IOR Reporta um Rendimento Líquido Recorde de 51 Milhões de Euros para 2025

11 de maio de 2026 ·

IOR Reporta um Rendimento Líquido Recorde de 51 Milhões de Euros para 2025

O Instituto para as Obras de Religião (IOR) publicou o seu Relatório Anual para o ano fiscal que termina a 31 de dezembro de 2025, no dia 11 de maio de 2026. O relatório revelou um notável rendimento líquido de 51 milhões de euros, marcando o melhor resultado da última década e um aumento de 55,5% em comparação com o ano anterior.
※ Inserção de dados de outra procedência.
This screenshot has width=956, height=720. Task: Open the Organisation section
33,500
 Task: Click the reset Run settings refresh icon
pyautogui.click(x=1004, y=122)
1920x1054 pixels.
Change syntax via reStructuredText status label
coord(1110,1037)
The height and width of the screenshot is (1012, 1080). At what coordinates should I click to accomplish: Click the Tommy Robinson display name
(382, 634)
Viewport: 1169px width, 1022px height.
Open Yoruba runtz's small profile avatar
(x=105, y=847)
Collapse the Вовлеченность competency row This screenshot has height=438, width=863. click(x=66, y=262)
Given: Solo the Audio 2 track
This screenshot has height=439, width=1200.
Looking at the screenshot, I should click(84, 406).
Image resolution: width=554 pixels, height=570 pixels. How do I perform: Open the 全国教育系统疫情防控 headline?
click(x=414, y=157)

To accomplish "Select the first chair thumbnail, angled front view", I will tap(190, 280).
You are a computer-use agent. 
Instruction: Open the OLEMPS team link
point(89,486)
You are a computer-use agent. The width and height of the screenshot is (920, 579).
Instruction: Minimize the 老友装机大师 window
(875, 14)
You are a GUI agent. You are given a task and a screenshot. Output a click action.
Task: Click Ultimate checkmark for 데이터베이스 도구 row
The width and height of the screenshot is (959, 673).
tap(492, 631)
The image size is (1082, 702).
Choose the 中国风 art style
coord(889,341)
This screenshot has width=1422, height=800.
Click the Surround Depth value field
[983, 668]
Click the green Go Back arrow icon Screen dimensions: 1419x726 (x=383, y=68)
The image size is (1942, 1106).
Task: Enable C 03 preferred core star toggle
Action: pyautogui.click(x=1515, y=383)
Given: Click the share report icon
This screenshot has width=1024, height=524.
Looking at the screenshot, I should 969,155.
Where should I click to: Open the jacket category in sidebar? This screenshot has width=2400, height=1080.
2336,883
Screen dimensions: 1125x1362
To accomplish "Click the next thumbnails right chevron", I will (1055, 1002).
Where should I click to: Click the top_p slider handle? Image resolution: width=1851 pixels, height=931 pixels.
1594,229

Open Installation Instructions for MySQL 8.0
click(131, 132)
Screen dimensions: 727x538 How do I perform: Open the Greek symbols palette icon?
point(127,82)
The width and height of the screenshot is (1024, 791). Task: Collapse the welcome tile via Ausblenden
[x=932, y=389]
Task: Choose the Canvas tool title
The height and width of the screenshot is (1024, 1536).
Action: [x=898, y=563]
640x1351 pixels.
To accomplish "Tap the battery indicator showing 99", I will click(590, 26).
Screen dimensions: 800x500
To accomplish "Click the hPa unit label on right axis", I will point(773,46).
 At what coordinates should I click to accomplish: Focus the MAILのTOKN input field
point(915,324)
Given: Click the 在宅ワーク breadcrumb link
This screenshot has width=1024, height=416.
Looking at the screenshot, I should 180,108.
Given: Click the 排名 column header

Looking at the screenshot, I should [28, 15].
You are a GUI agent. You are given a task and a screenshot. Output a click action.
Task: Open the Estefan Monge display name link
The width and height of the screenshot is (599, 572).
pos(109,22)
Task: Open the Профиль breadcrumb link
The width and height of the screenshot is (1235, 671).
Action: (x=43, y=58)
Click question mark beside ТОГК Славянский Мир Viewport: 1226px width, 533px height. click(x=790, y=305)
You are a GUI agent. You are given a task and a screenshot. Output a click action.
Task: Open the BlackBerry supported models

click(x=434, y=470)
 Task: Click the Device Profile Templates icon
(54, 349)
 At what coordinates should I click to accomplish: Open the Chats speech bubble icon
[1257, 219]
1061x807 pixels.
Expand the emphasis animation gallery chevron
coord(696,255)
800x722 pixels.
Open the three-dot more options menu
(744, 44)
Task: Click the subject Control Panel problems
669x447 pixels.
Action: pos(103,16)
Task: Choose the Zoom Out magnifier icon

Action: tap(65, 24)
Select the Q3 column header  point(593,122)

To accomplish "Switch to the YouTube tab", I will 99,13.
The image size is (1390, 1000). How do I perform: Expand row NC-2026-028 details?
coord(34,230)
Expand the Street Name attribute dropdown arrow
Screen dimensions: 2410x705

Suportados por uma melhoria no desempenho operacional e condições de mercado favoráveis, os resultados lucrativos vieram acompanhados de um aumento nos volumes de ativos dos clientes, que se situaram em 5,9 mil milhões de euros, acima dos 5,7 mil milhões de euros em 2024. O relatório indicou que a margem de juros do IOR cresceu para 32,3 milhões de euros, em comparação com 29,4 milhões de euros no ano anterior, enquanto a sua margem de comissões permaneceu estável em 26,2 milhões de euros. Além disso, a margem de intermediação subiu significativamente para 66,3 milhões de euros, comparado a 51,5 milhões de euros em 2024.

A saúde financeira do IOR foi reforçada por uma razão de capital de Tier 1 que atingiu 71,9%. Além disso, os ativos líquidos aumentaram em 83,4 milhões de euros, totalizando 815,3 milhões de euros. O relatório enfatizou uma abordagem prudente adotada pelo Instituto, com o objetivo de proteger os interesses dos clientes e garantir a sustentabilidade a longo prazo.

Compartilhando estes resultados financeiros positivos, a Comissão de Cardeais aprovou um dividendo de 24,3 milhões de euros ao Santo Padre. Este dividendo representa um aumento de 76,1% em relação a 2024 e alinha-se com a missão do IOR de apoiar iniciativas religiosas e caritativas. O relatório também salientou um retorno positivo geral sobre os investimentos para todas as estratégias de gestão de portfólio.

Além disso, o IOR reportou uma relação fortalecida com congregações religiosas ao longo de 2025, marcada pelo aumento no número destas organizações que confiam os seus ativos através de mandatos de gestão de ativos. As demonstrações financeiras receberam uma opinião de auditoria limpa da Deloitte & Touche e receberam aprovação unânime do Conselho de Supervisão a 28 de abril de 2026, antes de serem encaminhadas para a Comissão de Cardeais.

Em fevereiro de 2026, o IOR lançou dois índices de ações em colaboração com a Morningstar, com o objetivo de servir como benchmarks para investimentos católicos em todo o mundo. Com a conclusão da revisão das demonstrações financeiras, Jean-Baptiste de Franssu concluiu o seu mandato como Presidente do IOR, e o Instituto expressou gratidão pelo seu serviço, enquanto François Pauly assumiu o cargo como o novo Presidente.